The problem:
Copy out the records verbatim, from the line containing "Task: Click the HTTP Method button" through the line containing "tap(502, 351)", and nothing else.

#####

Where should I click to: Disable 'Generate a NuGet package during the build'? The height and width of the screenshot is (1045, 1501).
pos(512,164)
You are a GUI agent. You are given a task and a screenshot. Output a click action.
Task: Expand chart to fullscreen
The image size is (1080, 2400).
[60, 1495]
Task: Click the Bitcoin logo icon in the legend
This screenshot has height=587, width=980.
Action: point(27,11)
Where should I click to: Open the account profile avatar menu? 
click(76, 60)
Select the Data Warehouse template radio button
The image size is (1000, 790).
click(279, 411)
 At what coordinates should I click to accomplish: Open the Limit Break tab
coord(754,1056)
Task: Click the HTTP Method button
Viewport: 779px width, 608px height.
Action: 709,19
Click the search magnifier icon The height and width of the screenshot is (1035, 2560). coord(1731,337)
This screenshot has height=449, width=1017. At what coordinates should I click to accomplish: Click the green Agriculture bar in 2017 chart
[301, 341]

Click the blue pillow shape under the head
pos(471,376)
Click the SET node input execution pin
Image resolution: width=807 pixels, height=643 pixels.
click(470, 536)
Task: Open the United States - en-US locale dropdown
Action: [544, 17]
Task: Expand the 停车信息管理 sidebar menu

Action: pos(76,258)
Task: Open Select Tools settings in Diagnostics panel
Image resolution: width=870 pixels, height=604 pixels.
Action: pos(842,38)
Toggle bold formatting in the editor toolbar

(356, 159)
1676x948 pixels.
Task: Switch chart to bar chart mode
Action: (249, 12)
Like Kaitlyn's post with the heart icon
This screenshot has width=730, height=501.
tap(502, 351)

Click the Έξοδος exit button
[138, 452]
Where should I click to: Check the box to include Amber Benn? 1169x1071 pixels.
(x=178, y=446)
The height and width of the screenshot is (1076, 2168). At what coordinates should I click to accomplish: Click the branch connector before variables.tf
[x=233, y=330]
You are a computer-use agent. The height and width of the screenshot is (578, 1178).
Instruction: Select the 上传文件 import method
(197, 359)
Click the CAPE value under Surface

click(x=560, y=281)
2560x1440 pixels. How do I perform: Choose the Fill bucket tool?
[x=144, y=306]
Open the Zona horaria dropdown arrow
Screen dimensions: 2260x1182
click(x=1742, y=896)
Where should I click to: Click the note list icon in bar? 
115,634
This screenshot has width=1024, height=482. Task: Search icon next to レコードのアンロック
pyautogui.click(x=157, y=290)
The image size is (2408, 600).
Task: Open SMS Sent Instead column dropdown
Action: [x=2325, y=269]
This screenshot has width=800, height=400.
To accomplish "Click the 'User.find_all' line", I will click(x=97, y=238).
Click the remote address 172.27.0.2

#####

Solution for this exercise:
Task: Click the HTTP Method button
Viewport: 779px width, 608px height.
Action: 709,19
Click the search magnifier icon The height and width of the screenshot is (1035, 2560). coord(1731,337)
This screenshot has height=449, width=1017. At what coordinates should I click to accomplish: Click the green Agriculture bar in 2017 chart
[301, 341]

Click the blue pillow shape under the head
pos(471,376)
Click the SET node input execution pin
Image resolution: width=807 pixels, height=643 pixels.
click(470, 536)
Task: Open the United States - en-US locale dropdown
Action: [544, 17]
Task: Expand the 停车信息管理 sidebar menu

Action: pos(76,258)
Task: Open Select Tools settings in Diagnostics panel
Image resolution: width=870 pixels, height=604 pixels.
Action: pos(842,38)
Toggle bold formatting in the editor toolbar

(356, 159)
1676x948 pixels.
Task: Switch chart to bar chart mode
Action: (249, 12)
Like Kaitlyn's post with the heart icon
This screenshot has width=730, height=501.
tap(502, 351)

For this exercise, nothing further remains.